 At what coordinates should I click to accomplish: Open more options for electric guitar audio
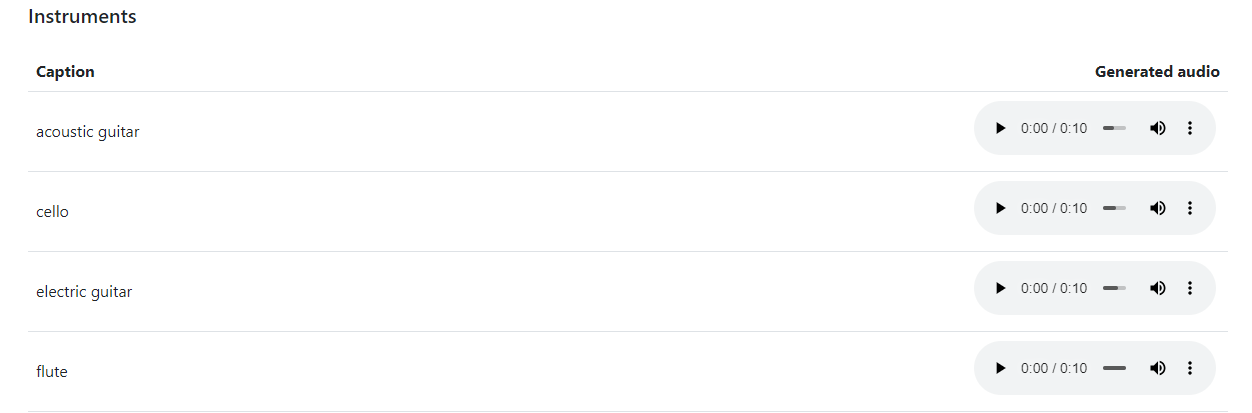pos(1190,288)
---
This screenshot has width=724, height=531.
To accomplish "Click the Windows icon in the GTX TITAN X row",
--
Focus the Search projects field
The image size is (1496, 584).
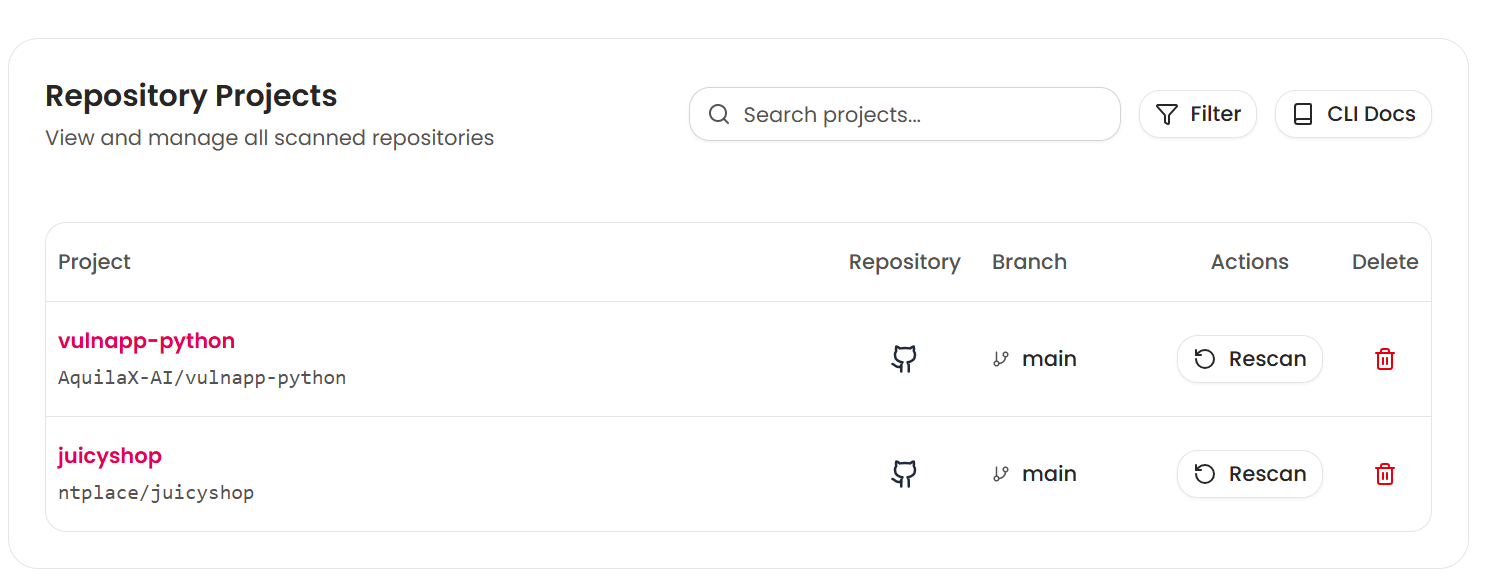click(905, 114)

Directions for this task: Using the data above, extract exactly the lines from the one that holds "This screenshot has width=724, height=531." to the one that holds "the Windows icon", both ends included, and no others.

Exercise solution:
This screenshot has width=724, height=531.
To accomplish "Click the Windows icon in the GTX TITAN X row",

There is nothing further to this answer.